Нигде ни спасения, ни желанного отдыха, ни ковша воды, ни крошки хлеба.
Бессердечные люди едят абрикосы и апельсины и не думают бросить кусочек им, бедным, голодным; у бога есть все в изобилии, ему стоило бы лишь мысленно пожелать — и настал бы конец голоду и жажде; но бог внимает благоговейной молитве и смеется над ней.
«Проклятый! Проклятый!» — затрясся Марко всем телом. Глаза его выступили из орбит; страшной тяжестью налился крест, так что Марко зашатался под ним, а солнце устремило вниз страшную, длинную золотую булавку, которая сначала мельтешила у Марко перед глазами, а потом начала медленно вонзаться в голову.
Впереди вставал самый высокий подъем; а наверху за елями уже светился шар на шпиле церкви. Но Марко его не заметил. Безумный страх овладел им при виде страшной горы — страшной пропасти. И в то же время в нем загорелась последняя надежда — бежать.
«Мама! Мама! Не туда, не наверх и не вниз! Бегите, мама, в ту сторону, а ты, Францка, в другую! Тащи за собой Мимицу! Мама, только бы нас не схватили!»
Он стал искать ее руку, зашатался, крест грянулся наземь перед начинающимся подъемом, и Марко споткнулся об него и ударился лбом о перекладину. Было слишком поздно...
Его отнесли к крестьянину, дом которого стоял подле церкви. Вечером перевезли его домой, и там Марко умер.
Собаки
В январе, в самую стужу к нам на Рожник забежала молоденькая сучка, миниатюрное создание желто- пегой масти, с тоненькой мордочкой и большими черными глазами навыкате. Когда мы впервые увидели ее в сенях, она выглядела изголодавшейся и запуганной, дрожала от холода и истощения, поджимала хвостик, припадала на брюхо, и не только во взгляде, но и во всем ее поведении было столько смирения, покорности и горестной бесприютности, что нам стало ее жаль. Видимо, ее где-то избили и вышвырнули на улицу — дело было в канун великого поста, в ту пору, когда у людей — балы, а у собак — любовь.
Через несколько дней она совсем освоилась у нас, стала веселой и шумной, пожалуй, чересчур ласковой и подобострастной; что-то сознательно, преувеличенно кокетливое проскальзывало в ее повадках. Мелкая, приплясывающая побежка ее тоненьких белых лапок порой вызывала у меня представление о надушенной, грубо размалеванной танцовщице с приторной усмешкой на ярко-алых губах.

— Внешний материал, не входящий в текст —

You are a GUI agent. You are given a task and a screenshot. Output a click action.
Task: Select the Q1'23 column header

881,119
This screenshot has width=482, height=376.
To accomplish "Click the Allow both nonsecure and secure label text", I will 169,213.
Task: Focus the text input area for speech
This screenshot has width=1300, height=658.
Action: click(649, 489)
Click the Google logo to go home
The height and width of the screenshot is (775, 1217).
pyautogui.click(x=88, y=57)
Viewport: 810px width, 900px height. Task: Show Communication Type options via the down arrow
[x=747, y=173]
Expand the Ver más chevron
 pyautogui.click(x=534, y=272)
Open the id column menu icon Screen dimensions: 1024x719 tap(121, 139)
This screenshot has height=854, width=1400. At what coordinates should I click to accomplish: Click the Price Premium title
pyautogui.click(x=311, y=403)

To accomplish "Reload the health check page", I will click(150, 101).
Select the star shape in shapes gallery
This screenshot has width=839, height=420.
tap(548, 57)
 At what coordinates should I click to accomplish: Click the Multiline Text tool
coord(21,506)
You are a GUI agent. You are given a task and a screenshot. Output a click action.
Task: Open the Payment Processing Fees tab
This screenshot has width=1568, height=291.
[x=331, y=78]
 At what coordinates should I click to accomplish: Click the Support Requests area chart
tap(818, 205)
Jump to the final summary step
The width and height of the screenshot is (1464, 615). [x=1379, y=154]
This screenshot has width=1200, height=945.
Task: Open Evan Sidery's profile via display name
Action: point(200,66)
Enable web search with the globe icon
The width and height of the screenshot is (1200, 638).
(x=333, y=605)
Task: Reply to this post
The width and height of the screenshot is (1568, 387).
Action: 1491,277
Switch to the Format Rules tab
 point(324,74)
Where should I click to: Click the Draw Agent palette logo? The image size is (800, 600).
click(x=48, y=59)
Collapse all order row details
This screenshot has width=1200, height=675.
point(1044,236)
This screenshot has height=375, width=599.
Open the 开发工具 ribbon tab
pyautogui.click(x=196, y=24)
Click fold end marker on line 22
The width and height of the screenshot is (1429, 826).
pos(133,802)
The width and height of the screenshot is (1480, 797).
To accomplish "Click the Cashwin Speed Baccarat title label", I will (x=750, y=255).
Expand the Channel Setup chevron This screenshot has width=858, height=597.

Заслышав чью-то твердую поступь или резкий окрик, сучка поджимала хвостик и затаивалась, смутно вспомнив недобрые времена.
Выйдя как-то утром из дому, я увидел пса, попадавшегося мне в долине, но ни разу не заглядывавшего на наш холм. На вид он, с человеческой точки зрения, не казался особенно красивым, и в повадке его отсутствовало что-либо располагающее. Пес был средней величины, коренастый и крепкий; исчерна-бурая шерсть в грязных пятнах висела и топорщилась свалявшимися лохмами; вытянутая, узкая морда с плоским лбом напоминала волчью; глаза смотрели недоверчиво, враждебно, словно он в любую минуту был готов или к схватке, или к бегству, но ни в коем случае не к мирному общению. Некоторое время он стоял в сторонке, размышляя, как поступить; слегка повел пышным хвостом, медленно повернулся и пошел прочь. Удаляясь, он несколько раз украдкой оглянулся.
Наутро он спозаранку заявился снова. Следом за ним тотчас приковылял другой пес, вероятно, его приятель, тоже встречавшийся мне в долине. Несимпатичная это была животина, странного рыжего цвета, будто выкупанная в глинистой луже и высушенная на солнце, так что шерсть слиплась в жесткие перекрученные пряди. И глуп он был на редкость; коренастый недоверчивый мохнач стоял у садовой ограды, не решаясь ступить дальше, а замурзанный рыжий качкой походкой приблизился ко мне, и, когда я неприветливо отогнал его, чуть заметно вильнул хвостом, и поглядел на меня с удивленным укором: «В чем дело? Я же ничего не натворил!»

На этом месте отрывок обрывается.